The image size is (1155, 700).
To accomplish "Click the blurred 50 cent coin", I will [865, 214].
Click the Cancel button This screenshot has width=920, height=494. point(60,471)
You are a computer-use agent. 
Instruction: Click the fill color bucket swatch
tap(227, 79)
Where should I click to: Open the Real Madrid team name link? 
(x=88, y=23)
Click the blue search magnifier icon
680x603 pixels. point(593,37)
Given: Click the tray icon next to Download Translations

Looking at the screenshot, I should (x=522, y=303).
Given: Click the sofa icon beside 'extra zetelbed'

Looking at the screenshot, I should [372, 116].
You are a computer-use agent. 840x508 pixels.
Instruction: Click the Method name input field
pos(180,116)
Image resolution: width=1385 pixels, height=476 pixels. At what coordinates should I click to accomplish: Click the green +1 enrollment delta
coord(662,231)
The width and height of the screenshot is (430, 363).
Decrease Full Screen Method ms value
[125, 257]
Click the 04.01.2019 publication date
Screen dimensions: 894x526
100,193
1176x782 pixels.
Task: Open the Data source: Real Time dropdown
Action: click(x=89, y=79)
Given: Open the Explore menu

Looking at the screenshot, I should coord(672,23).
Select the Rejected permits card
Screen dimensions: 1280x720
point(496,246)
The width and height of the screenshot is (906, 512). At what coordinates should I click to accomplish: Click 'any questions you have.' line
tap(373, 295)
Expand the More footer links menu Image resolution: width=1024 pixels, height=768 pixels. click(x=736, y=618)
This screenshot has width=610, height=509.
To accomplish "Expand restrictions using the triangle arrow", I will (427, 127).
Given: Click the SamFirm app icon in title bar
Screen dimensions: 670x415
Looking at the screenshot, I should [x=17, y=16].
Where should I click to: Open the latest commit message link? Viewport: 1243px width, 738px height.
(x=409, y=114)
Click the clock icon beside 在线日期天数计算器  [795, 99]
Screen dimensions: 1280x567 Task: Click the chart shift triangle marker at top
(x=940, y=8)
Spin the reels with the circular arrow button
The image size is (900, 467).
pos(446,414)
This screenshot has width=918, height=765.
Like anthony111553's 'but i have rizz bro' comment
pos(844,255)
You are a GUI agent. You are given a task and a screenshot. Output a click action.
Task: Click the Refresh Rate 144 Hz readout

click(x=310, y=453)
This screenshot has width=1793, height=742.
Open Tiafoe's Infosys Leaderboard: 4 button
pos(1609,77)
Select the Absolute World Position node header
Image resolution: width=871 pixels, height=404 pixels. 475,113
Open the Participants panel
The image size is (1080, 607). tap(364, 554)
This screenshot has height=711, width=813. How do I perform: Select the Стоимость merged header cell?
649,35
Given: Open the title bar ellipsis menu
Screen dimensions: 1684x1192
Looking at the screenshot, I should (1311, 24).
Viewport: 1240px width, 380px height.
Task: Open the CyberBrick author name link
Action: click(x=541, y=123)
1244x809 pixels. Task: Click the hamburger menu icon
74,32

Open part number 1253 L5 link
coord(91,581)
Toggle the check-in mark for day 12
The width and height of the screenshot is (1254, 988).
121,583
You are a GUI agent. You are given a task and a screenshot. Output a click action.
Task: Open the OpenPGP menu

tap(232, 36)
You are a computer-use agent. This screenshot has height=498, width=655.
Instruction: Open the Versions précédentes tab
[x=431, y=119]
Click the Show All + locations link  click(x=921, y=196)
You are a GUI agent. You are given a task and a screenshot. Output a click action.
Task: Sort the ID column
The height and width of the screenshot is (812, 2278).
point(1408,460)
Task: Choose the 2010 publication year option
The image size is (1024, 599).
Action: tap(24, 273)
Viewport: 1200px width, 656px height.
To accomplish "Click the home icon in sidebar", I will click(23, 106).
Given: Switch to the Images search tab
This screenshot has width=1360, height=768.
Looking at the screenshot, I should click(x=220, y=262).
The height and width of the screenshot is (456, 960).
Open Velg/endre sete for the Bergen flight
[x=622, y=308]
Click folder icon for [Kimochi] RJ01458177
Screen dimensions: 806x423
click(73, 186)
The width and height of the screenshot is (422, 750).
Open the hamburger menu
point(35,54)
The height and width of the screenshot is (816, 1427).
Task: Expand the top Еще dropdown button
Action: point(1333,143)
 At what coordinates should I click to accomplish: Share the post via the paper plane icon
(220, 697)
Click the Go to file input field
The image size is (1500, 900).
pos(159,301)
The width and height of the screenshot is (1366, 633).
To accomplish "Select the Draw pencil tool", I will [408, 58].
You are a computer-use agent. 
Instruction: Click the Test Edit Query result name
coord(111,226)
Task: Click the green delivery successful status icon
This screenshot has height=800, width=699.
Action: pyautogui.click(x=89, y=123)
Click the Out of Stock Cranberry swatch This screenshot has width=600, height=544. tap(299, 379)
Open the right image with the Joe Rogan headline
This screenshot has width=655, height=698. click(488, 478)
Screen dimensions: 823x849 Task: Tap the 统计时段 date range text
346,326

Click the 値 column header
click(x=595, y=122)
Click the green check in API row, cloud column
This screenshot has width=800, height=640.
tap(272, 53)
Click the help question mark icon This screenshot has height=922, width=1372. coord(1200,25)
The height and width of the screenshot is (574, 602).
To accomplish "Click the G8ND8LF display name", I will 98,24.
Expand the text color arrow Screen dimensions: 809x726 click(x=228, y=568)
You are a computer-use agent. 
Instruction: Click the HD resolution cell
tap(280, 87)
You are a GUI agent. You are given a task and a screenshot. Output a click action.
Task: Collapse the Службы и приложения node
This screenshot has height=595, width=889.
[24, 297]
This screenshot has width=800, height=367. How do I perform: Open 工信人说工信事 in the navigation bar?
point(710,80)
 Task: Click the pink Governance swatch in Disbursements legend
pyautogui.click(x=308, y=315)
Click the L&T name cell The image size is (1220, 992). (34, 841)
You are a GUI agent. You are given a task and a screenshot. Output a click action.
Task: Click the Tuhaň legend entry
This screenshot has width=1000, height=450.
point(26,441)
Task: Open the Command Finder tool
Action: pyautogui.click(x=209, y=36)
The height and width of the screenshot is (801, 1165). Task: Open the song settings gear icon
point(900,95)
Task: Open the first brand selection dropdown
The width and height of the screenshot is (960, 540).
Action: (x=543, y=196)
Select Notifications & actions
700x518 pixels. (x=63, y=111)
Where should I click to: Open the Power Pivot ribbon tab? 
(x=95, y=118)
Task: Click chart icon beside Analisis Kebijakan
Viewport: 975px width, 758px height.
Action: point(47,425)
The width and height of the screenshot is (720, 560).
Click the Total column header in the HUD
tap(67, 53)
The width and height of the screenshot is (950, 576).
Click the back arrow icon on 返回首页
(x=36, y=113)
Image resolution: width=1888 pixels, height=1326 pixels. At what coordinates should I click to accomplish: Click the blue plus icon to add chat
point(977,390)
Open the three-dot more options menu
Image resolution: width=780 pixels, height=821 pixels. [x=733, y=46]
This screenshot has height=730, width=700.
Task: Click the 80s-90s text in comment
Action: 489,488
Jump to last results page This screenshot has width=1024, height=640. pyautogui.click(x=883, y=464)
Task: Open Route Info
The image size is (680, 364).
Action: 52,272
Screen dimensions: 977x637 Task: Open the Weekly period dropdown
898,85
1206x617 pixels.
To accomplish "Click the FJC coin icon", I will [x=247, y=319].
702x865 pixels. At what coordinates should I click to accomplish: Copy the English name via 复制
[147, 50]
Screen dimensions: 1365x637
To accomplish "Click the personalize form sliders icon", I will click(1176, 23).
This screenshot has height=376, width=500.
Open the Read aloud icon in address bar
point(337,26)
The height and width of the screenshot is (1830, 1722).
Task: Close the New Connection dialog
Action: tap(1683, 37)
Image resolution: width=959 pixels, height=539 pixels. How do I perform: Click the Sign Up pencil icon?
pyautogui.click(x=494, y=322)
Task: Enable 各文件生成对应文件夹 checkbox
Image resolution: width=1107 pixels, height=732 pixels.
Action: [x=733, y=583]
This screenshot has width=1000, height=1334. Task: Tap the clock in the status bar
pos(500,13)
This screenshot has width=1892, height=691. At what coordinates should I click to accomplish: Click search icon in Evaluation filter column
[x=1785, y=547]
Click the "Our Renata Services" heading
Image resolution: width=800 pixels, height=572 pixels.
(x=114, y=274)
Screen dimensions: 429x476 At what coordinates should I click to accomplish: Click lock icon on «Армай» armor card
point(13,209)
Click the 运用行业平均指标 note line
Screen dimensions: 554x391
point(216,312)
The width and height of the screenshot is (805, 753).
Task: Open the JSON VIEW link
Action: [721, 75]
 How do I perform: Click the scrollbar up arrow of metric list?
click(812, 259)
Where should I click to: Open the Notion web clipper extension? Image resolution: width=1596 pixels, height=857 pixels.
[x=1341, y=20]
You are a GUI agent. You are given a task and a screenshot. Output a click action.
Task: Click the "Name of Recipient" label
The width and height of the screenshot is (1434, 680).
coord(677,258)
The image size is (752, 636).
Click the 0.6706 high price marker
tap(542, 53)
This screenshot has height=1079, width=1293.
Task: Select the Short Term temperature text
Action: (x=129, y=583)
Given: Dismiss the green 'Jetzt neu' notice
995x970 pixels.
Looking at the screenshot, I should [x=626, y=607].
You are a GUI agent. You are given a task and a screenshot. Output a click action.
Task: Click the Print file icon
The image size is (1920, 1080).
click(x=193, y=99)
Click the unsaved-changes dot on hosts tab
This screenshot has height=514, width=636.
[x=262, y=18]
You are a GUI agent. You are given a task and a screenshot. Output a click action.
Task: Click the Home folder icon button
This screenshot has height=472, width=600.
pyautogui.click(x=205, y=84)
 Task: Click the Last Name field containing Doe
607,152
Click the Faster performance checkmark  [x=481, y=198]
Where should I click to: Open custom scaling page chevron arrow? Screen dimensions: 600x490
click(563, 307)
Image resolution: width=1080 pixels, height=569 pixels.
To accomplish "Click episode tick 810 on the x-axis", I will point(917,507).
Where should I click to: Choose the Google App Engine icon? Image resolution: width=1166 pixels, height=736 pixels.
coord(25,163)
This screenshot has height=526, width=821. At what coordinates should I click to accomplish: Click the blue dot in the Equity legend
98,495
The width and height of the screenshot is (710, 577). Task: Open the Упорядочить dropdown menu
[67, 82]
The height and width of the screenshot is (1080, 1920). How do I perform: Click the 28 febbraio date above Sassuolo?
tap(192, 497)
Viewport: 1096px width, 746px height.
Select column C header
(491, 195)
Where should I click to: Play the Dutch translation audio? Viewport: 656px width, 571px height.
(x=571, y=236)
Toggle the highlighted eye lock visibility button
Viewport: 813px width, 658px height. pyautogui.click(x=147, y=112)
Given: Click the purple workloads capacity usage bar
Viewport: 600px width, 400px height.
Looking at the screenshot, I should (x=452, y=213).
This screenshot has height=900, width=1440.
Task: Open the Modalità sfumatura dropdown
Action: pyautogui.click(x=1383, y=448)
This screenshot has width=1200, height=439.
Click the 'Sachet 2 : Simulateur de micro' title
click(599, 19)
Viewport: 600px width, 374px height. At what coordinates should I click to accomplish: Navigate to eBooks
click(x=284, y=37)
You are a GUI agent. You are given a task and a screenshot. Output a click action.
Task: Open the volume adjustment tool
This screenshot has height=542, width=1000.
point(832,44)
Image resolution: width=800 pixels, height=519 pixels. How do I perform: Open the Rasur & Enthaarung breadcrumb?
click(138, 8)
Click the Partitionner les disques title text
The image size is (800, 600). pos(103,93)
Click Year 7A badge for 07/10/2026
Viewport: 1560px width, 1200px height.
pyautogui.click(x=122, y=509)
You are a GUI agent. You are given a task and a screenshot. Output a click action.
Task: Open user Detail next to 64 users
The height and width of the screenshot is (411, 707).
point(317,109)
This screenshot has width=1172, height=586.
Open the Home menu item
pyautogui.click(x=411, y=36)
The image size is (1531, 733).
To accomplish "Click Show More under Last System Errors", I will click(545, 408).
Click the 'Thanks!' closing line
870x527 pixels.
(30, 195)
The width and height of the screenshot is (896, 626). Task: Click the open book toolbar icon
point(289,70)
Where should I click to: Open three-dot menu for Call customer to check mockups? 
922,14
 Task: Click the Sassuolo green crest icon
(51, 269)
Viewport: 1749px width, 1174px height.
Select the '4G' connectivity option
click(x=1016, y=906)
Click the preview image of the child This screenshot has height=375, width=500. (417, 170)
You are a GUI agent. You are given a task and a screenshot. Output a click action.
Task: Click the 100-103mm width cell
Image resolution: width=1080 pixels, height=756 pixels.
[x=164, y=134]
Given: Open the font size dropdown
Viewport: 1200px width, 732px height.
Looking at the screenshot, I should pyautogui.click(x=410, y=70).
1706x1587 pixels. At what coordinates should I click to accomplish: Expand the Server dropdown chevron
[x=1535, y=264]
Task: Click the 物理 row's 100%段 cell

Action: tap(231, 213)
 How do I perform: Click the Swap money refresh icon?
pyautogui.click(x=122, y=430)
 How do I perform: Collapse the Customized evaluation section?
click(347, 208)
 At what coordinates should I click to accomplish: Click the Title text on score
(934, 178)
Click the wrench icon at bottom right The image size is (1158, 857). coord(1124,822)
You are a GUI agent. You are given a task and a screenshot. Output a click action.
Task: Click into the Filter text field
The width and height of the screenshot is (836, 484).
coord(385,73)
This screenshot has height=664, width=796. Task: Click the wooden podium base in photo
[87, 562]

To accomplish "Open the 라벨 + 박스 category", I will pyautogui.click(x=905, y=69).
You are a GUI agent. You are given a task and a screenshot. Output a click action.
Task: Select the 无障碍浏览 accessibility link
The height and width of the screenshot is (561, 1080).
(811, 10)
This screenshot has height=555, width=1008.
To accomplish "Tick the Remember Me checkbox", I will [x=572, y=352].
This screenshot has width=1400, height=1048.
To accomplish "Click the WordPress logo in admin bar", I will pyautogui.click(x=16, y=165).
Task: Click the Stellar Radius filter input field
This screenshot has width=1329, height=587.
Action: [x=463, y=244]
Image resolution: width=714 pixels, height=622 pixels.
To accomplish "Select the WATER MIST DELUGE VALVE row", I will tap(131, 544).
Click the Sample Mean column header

= = = =

What you will do: Read through the entries and copy every line that includes "Show".

Solution:
Click the Show All + locations link  click(x=921, y=196)
To accomplish "Click Show More under Last System Errors", I will click(545, 408).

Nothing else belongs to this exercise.